Definition
Funds withheld reinsurance is a reinsurance structure in which the reinsurer assumes a share of insurance risk but the assets supporting that share remain on the ceding carrier's balance sheet in a designated account, with the reinsurer's economic claim represented as a payable that is credited with the investment performance of those segregated assets.
Why it matters
For a contract owner, funds withheld reinsurance is structurally close to modified coinsurance — risk has been transferred but assets remain on the ceding carrier's balance sheet — but the accounting mechanism is different, with the reinsurer's claim represented as a payable balance rather than as a reinsured share of the reserves.
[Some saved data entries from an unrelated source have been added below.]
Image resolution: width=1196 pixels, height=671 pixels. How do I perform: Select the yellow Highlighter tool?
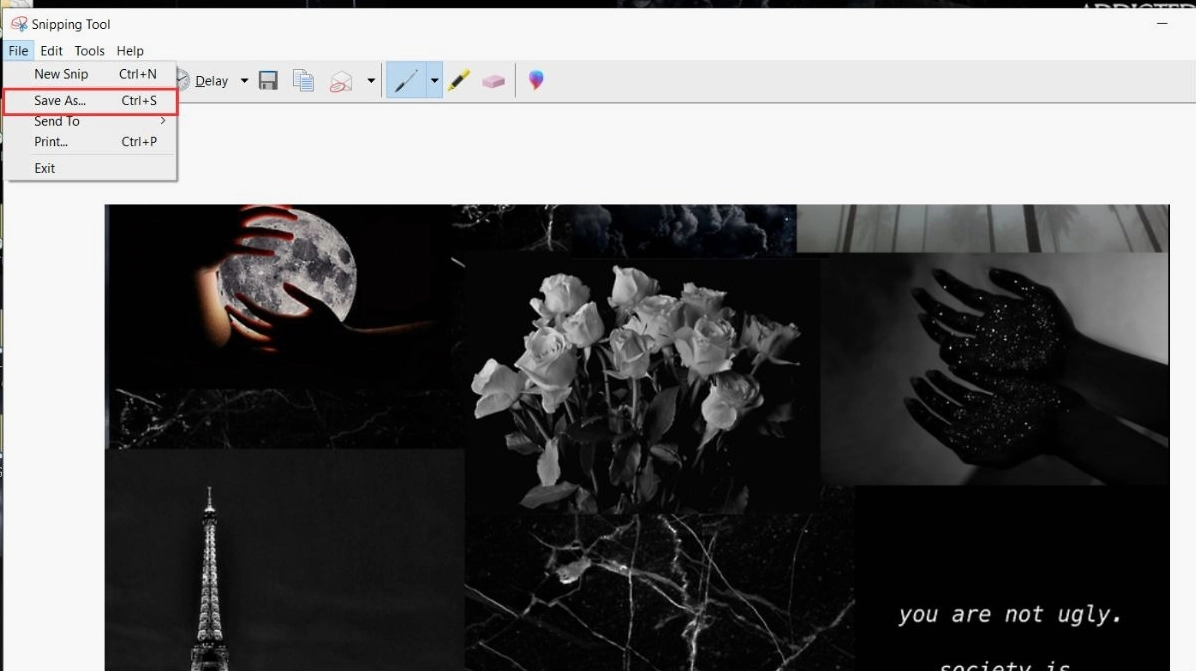pos(459,81)
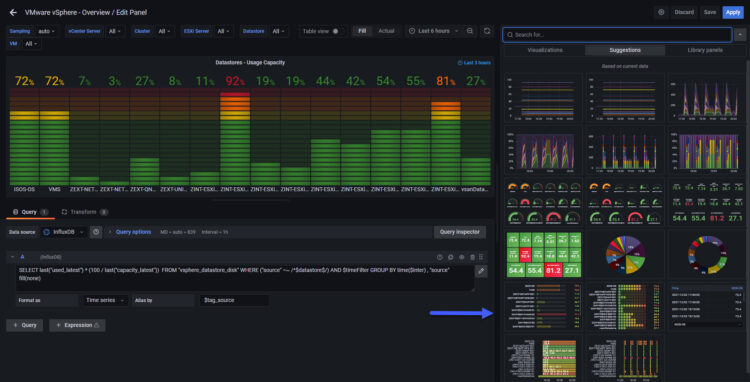The width and height of the screenshot is (750, 382).
Task: Focus the visualization Search for field
Action: (617, 35)
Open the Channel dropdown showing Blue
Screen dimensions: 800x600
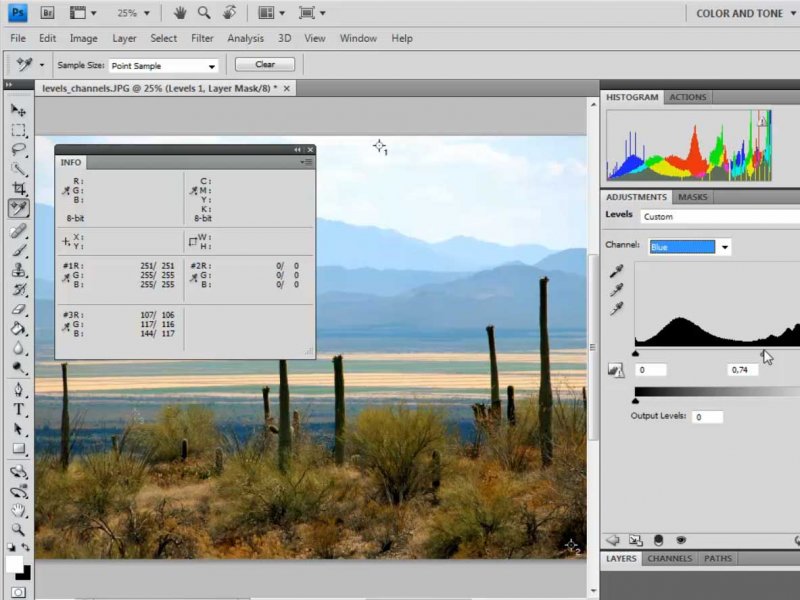click(690, 246)
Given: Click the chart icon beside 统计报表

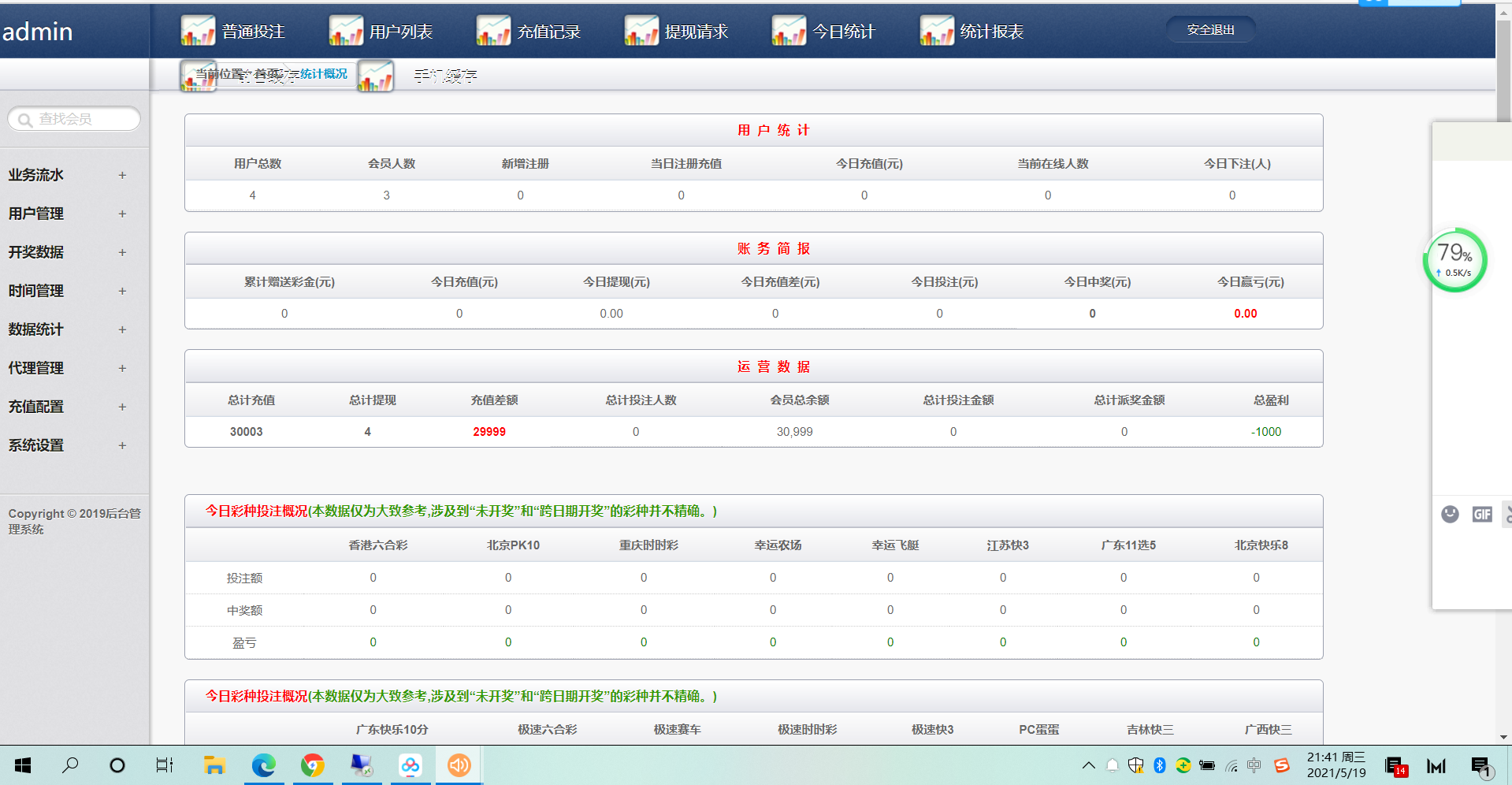Looking at the screenshot, I should tap(936, 32).
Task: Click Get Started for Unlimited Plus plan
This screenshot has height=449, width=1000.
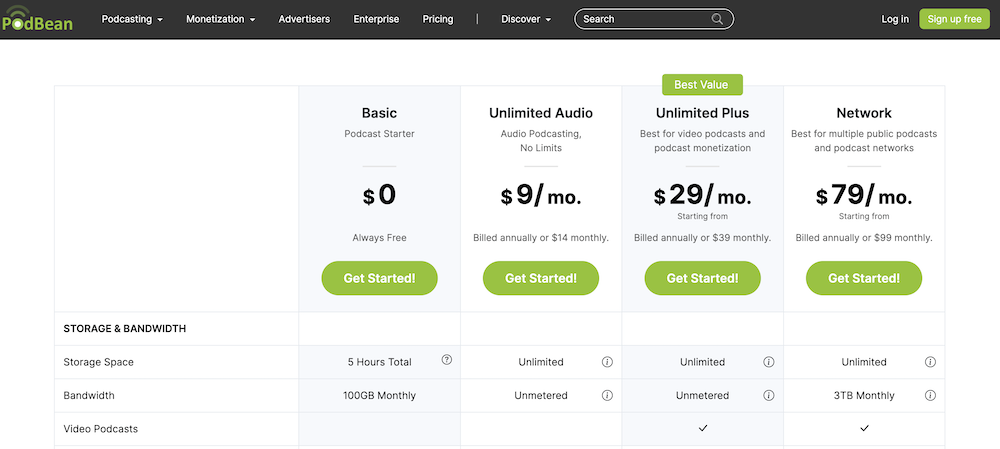Action: click(702, 278)
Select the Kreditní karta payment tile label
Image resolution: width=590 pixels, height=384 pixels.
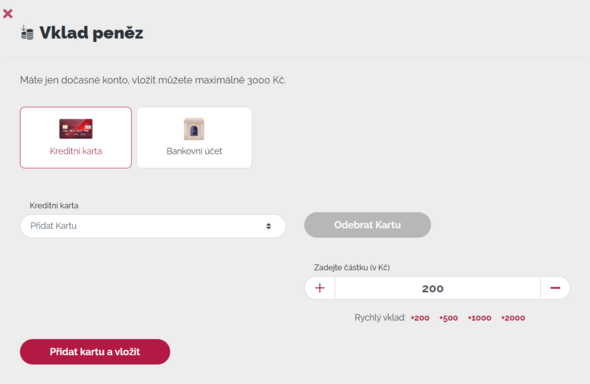coord(76,151)
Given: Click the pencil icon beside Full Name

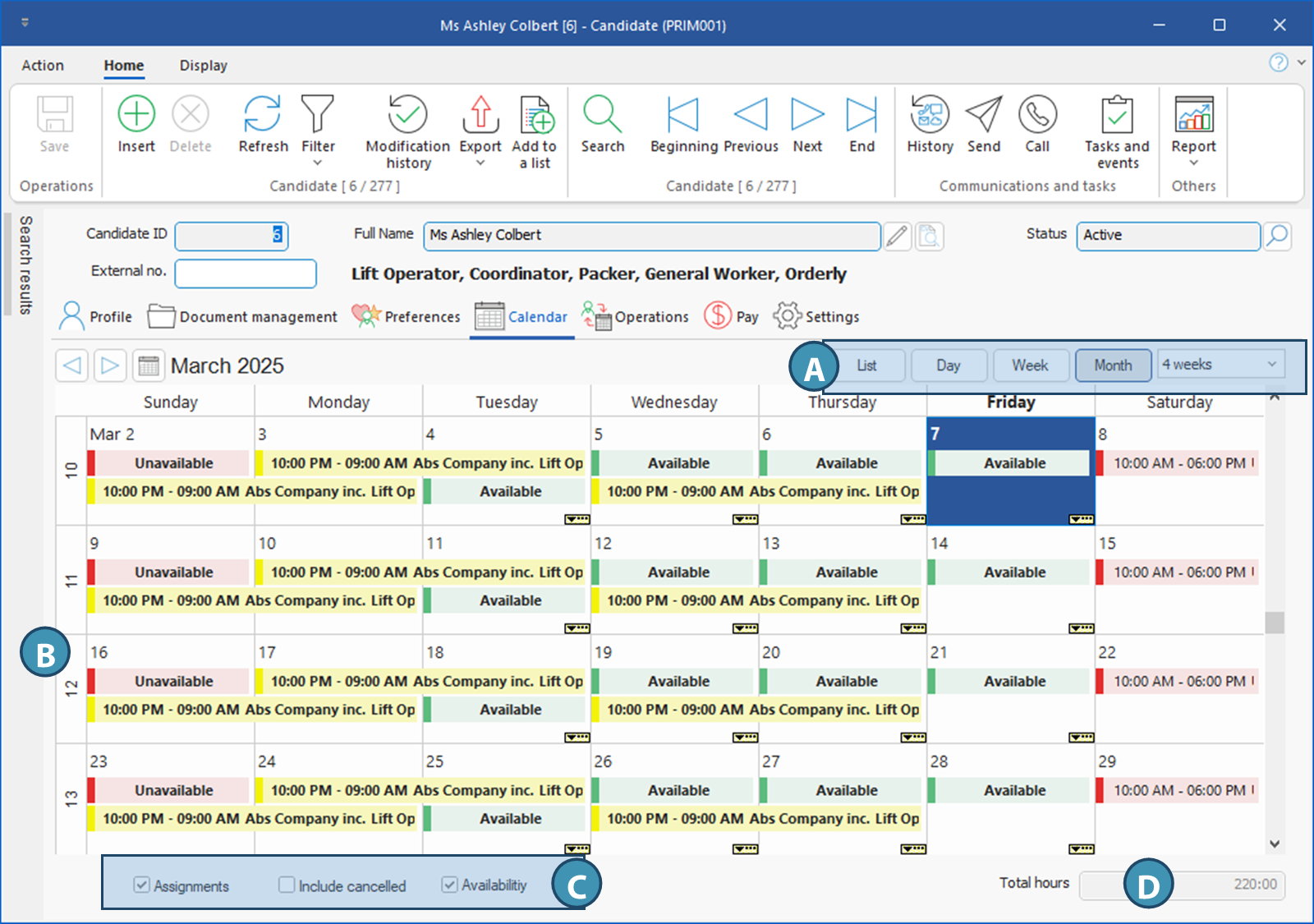Looking at the screenshot, I should [898, 237].
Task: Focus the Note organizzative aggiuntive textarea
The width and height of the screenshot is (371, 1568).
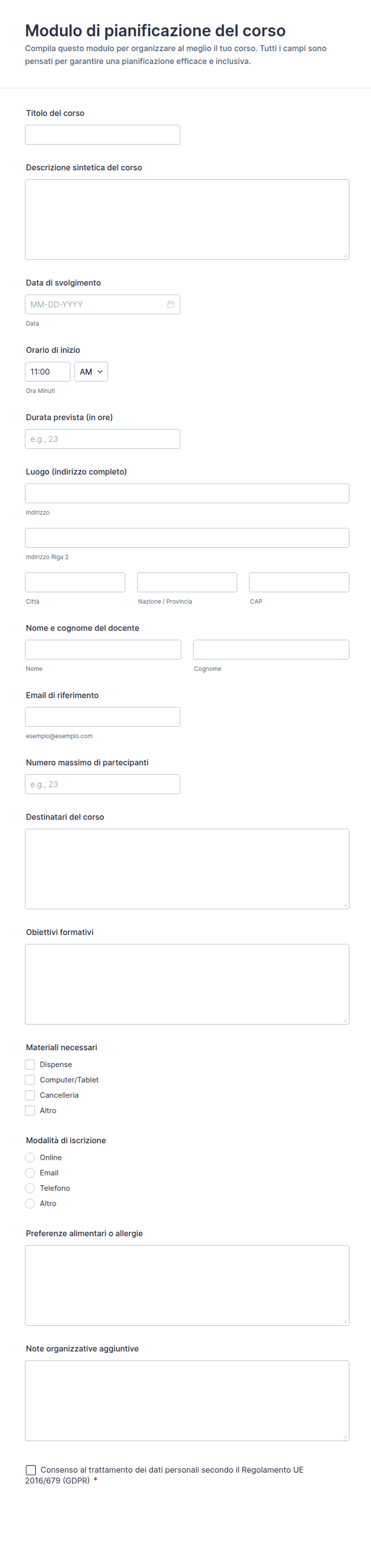Action: (x=187, y=1400)
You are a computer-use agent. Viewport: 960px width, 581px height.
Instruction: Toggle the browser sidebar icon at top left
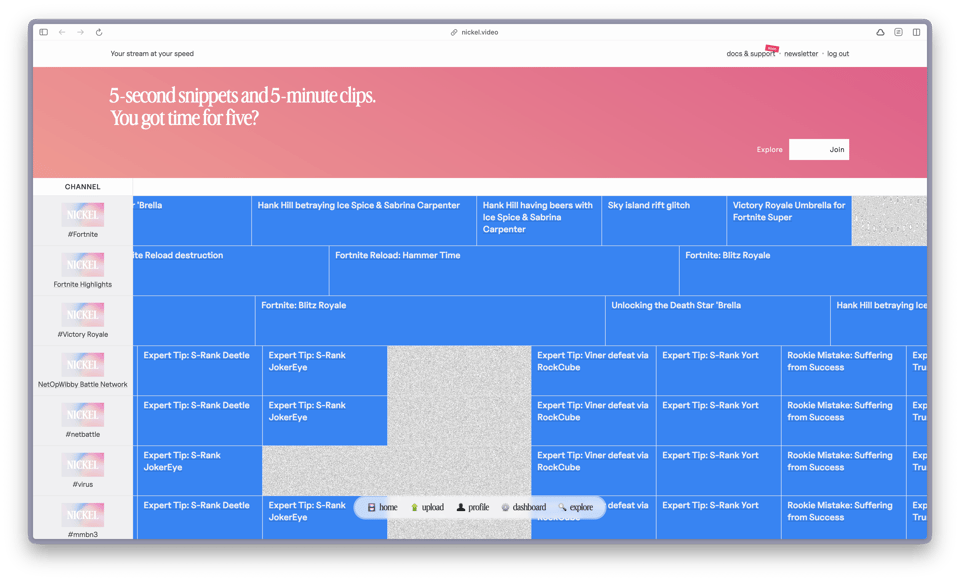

The distinction matters because the accounting choice affects how each side reports the arrangement and how capital adequacy and asset concentration are measured on each balance sheet.
How it works
In a funds withheld arrangement, the ceding carrier transfers risk to the reinsurer under a treaty but retains the corresponding assets in a designated account on its own balance sheet. The ceding carrier records a funds-withheld liability owed to the reinsurer; the reinsurer records a funds-withheld asset representing its claim against that segregated balance. Investment performance on the assets in the funds-withheld account is credited to the reinsurer's position through a periodic interest rate or a direct passthrough of the realized yield, depending on the treaty terms. The arrangement is used when the ceding carrier needs to retain custody of the assets — for tax, regulatory, capital, or asset-liability management reasons — but still wants to effect a meaningful risk transfer; it is structurally distinct from both coinsurance (where assets transfer outright) and modified coinsurance (where assets stay but the accounting follows the reinsured-share model rather than the payable model).
In practice
Funds withheld reinsurance appears in statutory filings as a category of reinsurance with its own disclosure schedule, separate from coinsurance and modified coinsurance. For an individual, the practical significance is that a portion of the ceding carrier's reported general-account assets may be associated with funds-withheld arrangements rather than directly supporting policies underwritten by the carrier itself. Financial strength rating commentary treats funds-withheld balances with affiliated or offshore reinsurers as a distinct analytical category, because the structure can combine effective risk transfer with continued asset retention in ways that affect how the carrier's overall capital position is interpreted. For a plan fiduciary, the funds-withheld footprint is part of the carrier's reinsurance characterization.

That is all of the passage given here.